地獄の扉を開く音が聞こえて、はっと顔を上げた。

体中の血が、逆流したような感覚。

円堂に、この世のものとは思えないようなシュートが突き刺さった。

ゴールに押し込まれて倒れる円堂。


――この感覚を、あたしは知っている。

足が震えた。

怖い。

怖い。


尋常ではない体の震えに、いいかげんアヤも源田ではなくあたしの顔色をうかがう。顔は真っ青になって、汗が噴き出た。


「ふざけるな…こんなの…サッカーじゃない!」


そのとき、風丸が飛び出した。

風丸は円堂にむかって打たれたシュートに力を振り絞ってヘディングをしようとしたのだ。


「だめだ風丸!」

あたしは叫んでいた。彼の体は次の瞬間に、ゴールネットにたたきつけられていた。


「かぜ…ま、る…ぁ…ああ…」



――脳裏には、大きなグラウンドが浮かんできた。

多くのサポーターで席は満員。

その大会場の真ん中で、繰り出された超次元技。

それはキーパーの選手の頭に直撃して、彼は崩れ落ちる。


「にい…ちゃ…ん…?」


試合中断を知らせたホイッスルと、状況を説明しようと声を張り上げる実況と、騒ぎ立てるサポーターと、私に何かを叫ぶお母さんと…



「絶対、このゴールは守ってみせる!」


聞こえてきた声に、あたしは我に返った。


「このシュート、決めさせるもんかぁああ!」

「えんどぉぉおおお!」


――もう、いやだよ。

サッカーで人が傷つくのは。ねぇ、円堂。


けれど、この瞬間にあたしは、地獄に差し込む光を見たような気がした。

円堂の手が輝いたのだ。

結局シュートの力には勝てず円堂は顔面からシュートを食らったが、それはあたしの目を覚ますには十分だった。

立てないみんなと、逃げていく目金。

19−0というこの状況で…。


いま、あたしに何が出来る…?


「無様だなぁ」

「無理だ」

「お前達は、俺たちから一点を取ることすら…」


あたしは、その場で大声で叫んでやった。


「出来るんだよ馬鹿野郎が!」

「まだだ!まだ、終わってねぇ!」


あたしの叫びは、円堂の声と重なった。


「まだ…終わってねぇぞ!」


円堂が立ち上がった。あたしは、やっと自分に出来ることを見つけて、ベンチの方へ走り出した。


「アキ!」

「カヤ…ちゃん…?」

「12番!12番のユニフォームをあたしにくれ!」


そうしているうちにも、20点目を告げるホイッスルが吹かれる。

アキがよく分からないといいたそうな顔で、しかし12番のユニフォームを鞄から出してわたしてくれる。

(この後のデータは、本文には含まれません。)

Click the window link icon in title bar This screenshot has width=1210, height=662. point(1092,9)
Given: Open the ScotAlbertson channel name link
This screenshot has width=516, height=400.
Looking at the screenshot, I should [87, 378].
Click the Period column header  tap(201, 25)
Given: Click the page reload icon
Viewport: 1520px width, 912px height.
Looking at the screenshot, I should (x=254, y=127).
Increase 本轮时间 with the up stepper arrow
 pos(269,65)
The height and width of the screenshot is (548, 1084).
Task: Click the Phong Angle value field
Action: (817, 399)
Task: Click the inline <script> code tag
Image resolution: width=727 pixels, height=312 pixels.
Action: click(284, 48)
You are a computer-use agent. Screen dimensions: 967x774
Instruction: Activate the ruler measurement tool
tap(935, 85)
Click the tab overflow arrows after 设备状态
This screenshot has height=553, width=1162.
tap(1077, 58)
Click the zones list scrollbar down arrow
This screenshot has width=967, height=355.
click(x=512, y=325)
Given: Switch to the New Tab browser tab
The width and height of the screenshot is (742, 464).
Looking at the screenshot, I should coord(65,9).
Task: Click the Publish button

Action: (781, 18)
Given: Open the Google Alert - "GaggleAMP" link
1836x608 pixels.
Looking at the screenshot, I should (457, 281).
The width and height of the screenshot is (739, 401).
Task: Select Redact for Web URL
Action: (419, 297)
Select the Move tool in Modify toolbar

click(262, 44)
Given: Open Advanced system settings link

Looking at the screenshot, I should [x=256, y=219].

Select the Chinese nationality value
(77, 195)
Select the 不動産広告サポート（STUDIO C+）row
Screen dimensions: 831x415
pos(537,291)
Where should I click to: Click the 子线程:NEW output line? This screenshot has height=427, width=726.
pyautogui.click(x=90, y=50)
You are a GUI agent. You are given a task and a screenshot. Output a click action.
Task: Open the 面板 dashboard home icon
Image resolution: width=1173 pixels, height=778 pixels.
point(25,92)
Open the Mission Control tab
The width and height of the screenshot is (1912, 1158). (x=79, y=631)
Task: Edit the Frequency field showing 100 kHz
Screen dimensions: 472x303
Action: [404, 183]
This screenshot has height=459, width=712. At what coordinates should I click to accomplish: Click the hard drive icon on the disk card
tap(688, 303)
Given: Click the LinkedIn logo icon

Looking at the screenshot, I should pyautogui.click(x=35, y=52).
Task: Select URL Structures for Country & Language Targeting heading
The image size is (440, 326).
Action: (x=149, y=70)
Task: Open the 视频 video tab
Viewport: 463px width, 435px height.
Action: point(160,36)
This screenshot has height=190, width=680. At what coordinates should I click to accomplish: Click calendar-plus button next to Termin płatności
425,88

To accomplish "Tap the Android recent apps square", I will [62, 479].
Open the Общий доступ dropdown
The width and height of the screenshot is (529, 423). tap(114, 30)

「これ…12人も部員がいないのに円堂君がいつもバッグに入れていたものなの」

「円堂…。ありがとうアキ。あたしが円堂を…助けるから」


あたしは、覚悟を決めてピッチへ向かった。


足が震えるけれど、大丈夫。

ピッチの上には円堂がいるから。

もう逃げるのはおしまいにしよう。

人が傷つくのが怖いなら、自分で…!


<おや…?彼はもしや、昨年のフットボールフロンティアで一年生ながらその強烈なシュートで一躍ヒーローとなった…豪炎寺修也!

そして!もう一人グラウンドへ向かったのは…なんと!雷門中二年生、帰宅部の紺野カヤだぁあ!